-- Data excerpts --
== Segment start ==
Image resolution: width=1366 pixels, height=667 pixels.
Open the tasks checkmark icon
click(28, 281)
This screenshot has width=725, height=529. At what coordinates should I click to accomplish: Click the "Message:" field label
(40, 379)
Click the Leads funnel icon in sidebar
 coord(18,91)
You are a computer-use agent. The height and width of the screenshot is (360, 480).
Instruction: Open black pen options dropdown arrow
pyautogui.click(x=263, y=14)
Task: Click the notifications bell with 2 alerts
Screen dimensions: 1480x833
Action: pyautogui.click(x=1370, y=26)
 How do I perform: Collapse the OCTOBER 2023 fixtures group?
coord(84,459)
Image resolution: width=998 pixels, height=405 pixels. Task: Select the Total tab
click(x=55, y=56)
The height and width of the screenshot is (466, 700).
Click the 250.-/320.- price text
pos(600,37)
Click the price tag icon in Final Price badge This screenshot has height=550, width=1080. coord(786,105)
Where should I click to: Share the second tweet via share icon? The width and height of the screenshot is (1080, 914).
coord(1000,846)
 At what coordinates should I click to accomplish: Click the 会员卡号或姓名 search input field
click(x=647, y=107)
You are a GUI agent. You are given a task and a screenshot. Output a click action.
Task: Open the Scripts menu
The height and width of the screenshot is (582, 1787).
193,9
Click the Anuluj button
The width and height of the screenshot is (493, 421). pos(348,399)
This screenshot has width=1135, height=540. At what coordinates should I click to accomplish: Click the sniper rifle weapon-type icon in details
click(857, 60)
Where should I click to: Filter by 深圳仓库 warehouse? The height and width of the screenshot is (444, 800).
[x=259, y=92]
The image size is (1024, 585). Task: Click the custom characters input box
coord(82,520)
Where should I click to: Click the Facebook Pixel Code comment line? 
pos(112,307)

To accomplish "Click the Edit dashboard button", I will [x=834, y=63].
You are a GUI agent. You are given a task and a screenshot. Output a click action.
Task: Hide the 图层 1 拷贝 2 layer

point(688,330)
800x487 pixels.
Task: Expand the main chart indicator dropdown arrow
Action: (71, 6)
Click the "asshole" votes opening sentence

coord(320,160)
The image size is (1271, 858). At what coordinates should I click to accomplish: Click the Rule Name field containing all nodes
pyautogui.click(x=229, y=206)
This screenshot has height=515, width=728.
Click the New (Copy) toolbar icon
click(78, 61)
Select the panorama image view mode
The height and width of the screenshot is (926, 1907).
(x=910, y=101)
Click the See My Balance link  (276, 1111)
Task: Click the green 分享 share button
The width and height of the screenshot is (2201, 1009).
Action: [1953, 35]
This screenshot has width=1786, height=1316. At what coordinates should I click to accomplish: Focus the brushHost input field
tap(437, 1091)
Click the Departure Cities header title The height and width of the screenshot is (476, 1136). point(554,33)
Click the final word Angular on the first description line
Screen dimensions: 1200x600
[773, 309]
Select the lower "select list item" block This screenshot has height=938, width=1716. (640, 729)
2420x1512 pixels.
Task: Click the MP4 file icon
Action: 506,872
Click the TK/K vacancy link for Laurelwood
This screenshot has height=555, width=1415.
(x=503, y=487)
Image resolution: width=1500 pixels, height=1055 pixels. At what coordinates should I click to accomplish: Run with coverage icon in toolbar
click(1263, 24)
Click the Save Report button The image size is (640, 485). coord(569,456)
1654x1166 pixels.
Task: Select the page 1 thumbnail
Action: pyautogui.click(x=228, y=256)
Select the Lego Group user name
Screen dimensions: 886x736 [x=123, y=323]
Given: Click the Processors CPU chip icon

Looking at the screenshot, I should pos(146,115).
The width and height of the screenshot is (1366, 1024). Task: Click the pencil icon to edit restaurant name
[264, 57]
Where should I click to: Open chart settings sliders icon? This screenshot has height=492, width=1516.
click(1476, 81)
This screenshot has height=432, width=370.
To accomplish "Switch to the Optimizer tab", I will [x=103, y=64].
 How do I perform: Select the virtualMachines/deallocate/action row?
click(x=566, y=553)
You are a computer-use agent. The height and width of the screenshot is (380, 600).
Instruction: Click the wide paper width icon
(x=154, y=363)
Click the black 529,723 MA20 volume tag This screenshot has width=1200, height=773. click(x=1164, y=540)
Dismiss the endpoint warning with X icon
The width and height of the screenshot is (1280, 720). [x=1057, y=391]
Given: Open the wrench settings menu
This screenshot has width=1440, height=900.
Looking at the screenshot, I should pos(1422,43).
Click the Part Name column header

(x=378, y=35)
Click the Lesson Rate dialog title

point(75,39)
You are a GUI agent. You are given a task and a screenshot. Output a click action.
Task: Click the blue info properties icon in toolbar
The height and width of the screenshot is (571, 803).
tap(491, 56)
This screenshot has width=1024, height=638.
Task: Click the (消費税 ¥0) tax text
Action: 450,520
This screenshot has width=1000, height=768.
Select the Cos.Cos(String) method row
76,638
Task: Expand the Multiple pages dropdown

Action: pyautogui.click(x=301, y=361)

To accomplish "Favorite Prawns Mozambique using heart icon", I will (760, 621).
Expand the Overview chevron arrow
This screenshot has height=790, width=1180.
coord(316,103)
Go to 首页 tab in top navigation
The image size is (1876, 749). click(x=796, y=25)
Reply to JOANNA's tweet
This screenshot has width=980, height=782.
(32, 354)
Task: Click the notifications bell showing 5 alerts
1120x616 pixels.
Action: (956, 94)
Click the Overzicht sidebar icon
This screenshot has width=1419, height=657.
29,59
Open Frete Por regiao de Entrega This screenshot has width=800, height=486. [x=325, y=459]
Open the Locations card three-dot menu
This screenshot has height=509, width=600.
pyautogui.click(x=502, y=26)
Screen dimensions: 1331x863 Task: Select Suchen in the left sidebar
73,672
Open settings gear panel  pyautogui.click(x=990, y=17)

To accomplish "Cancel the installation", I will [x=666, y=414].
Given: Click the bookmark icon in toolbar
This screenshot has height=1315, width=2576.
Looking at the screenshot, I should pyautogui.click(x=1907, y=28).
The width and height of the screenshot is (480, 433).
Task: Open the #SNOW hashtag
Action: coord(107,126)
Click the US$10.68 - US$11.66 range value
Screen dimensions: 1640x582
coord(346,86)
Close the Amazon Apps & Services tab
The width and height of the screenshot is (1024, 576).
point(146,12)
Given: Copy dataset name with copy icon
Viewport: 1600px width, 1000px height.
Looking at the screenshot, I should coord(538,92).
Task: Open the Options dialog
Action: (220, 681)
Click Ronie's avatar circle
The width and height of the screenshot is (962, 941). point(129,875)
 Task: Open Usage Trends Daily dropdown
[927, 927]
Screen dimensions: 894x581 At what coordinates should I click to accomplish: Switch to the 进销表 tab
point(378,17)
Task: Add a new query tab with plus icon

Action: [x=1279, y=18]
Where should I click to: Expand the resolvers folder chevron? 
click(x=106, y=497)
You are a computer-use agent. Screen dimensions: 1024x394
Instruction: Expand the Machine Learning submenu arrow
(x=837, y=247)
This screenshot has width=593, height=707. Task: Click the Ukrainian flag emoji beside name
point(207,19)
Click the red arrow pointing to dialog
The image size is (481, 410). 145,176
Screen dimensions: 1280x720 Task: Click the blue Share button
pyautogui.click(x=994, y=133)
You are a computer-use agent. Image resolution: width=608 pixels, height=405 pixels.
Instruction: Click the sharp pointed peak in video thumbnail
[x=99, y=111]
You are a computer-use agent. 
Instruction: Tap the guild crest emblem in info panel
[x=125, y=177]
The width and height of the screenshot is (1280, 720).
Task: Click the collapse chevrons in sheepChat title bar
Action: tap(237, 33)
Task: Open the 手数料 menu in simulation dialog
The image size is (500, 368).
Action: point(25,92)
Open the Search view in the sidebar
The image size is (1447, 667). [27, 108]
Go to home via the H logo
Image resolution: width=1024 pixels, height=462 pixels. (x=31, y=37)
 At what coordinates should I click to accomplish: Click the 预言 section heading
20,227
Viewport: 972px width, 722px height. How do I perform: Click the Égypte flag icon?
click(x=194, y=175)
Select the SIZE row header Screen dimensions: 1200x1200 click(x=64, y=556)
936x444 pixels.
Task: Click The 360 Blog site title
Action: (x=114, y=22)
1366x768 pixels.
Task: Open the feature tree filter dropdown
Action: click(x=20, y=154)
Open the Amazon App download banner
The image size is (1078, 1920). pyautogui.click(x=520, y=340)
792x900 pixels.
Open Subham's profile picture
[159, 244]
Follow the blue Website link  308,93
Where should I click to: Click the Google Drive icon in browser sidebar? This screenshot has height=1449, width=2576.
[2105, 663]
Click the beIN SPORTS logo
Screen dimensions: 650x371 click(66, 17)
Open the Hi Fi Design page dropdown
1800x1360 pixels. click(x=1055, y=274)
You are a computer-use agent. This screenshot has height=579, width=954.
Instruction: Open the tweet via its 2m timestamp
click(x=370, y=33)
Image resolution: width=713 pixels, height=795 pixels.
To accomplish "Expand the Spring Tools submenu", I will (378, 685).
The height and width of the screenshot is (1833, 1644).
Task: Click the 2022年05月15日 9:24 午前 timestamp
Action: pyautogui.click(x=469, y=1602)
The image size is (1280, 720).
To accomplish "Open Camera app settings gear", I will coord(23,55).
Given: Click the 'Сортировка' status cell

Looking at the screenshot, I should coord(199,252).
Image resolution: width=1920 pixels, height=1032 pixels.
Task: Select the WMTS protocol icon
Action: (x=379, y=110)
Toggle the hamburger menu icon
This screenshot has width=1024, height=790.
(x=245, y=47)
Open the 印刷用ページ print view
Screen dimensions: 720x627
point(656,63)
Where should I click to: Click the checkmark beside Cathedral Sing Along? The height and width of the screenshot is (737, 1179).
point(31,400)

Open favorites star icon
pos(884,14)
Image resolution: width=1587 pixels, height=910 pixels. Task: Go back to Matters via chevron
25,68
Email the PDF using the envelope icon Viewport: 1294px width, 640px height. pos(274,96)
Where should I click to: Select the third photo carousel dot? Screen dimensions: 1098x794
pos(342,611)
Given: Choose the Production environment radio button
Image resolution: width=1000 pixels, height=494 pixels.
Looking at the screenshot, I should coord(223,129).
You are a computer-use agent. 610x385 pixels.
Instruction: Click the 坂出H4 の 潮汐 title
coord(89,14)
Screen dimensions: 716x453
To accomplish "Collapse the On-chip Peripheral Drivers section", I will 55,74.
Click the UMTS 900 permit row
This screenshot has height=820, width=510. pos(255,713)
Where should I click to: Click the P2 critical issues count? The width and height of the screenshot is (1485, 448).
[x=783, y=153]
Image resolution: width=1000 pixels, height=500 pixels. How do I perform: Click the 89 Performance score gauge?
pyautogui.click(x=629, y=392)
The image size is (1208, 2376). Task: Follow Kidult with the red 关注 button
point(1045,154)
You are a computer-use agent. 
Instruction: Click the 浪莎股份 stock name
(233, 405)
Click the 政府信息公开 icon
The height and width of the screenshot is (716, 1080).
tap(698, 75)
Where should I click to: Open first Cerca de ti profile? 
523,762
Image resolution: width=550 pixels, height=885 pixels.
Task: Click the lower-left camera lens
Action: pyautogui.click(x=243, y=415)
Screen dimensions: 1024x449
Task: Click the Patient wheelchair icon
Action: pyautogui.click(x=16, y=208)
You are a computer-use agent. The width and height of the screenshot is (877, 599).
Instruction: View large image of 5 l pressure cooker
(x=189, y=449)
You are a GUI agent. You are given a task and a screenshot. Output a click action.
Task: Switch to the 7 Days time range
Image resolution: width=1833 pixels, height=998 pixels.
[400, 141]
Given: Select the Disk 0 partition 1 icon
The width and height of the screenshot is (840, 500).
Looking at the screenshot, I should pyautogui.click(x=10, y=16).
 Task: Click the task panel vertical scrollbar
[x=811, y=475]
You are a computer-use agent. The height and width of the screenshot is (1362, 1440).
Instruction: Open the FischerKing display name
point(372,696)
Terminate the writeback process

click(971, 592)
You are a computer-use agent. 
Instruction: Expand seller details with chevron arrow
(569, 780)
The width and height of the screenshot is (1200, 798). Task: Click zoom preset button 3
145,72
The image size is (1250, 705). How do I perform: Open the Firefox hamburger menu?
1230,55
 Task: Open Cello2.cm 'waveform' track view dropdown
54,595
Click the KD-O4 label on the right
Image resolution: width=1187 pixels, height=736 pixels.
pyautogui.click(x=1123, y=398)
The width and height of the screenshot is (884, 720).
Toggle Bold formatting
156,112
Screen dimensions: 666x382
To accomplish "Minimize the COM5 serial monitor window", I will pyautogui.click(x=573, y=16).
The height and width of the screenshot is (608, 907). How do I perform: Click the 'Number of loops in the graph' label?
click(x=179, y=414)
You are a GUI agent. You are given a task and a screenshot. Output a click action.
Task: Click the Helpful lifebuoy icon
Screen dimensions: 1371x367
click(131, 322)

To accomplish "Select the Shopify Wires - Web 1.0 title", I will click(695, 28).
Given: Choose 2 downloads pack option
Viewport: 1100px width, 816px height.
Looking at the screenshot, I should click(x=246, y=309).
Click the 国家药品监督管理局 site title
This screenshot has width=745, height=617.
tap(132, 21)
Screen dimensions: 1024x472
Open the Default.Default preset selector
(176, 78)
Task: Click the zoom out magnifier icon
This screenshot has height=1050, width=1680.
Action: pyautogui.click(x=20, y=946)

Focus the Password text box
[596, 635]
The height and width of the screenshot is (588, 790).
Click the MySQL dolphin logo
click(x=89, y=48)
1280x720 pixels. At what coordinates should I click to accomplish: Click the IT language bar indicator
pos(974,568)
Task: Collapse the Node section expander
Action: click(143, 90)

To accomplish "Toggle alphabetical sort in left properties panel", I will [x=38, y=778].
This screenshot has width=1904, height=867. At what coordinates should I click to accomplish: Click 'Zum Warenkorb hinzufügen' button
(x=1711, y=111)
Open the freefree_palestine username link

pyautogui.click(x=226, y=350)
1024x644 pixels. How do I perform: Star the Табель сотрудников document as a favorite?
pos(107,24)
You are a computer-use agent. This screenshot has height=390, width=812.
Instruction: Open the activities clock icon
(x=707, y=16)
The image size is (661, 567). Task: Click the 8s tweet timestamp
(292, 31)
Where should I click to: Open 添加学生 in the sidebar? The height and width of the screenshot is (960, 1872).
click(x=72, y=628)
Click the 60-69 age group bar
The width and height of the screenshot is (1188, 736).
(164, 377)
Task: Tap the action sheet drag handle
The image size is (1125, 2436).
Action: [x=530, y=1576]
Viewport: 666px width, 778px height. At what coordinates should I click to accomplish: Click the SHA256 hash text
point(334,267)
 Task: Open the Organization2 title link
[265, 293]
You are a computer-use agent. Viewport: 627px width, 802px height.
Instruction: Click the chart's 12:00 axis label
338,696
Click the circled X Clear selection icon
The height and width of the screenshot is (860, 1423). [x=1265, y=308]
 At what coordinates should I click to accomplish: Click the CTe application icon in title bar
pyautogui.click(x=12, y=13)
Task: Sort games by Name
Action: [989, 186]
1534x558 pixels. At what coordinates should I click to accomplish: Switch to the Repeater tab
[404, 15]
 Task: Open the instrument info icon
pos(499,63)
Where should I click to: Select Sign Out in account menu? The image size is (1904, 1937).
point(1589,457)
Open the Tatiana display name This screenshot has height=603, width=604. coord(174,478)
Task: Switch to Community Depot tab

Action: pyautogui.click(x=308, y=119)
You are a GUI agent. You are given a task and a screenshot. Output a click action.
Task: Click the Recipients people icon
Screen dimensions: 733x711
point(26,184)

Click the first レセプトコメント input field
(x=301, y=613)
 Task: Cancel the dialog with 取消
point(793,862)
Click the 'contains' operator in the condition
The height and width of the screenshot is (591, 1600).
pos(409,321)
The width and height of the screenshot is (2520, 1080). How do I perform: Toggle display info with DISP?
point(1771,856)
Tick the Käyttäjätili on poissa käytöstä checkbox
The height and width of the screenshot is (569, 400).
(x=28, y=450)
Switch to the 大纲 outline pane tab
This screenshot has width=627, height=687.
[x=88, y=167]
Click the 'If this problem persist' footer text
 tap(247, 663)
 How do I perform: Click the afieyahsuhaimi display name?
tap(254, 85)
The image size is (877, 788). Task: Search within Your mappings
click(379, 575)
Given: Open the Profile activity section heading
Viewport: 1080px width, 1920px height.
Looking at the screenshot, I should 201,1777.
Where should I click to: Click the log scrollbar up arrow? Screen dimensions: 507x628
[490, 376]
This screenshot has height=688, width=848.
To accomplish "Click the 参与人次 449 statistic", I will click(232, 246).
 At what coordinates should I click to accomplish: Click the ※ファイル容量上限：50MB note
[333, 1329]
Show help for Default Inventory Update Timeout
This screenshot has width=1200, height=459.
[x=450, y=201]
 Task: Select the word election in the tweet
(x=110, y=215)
== Segment end ==
-- PROBLEM --
Of all the entries above, retype exactly the lines from the line with "Task: Tap the action sheet drag handle" to the line with "You are a computer-use agent. Viewport: 627px", both included, and no others.

-- YOUR RESPONSE --
Task: Tap the action sheet drag handle
The image size is (1125, 2436).
Action: [x=530, y=1576]
Viewport: 666px width, 778px height. At what coordinates should I click to accomplish: Click the SHA256 hash text
point(334,267)
 Task: Open the Organization2 title link
[265, 293]
You are a computer-use agent. Viewport: 627px width, 802px height.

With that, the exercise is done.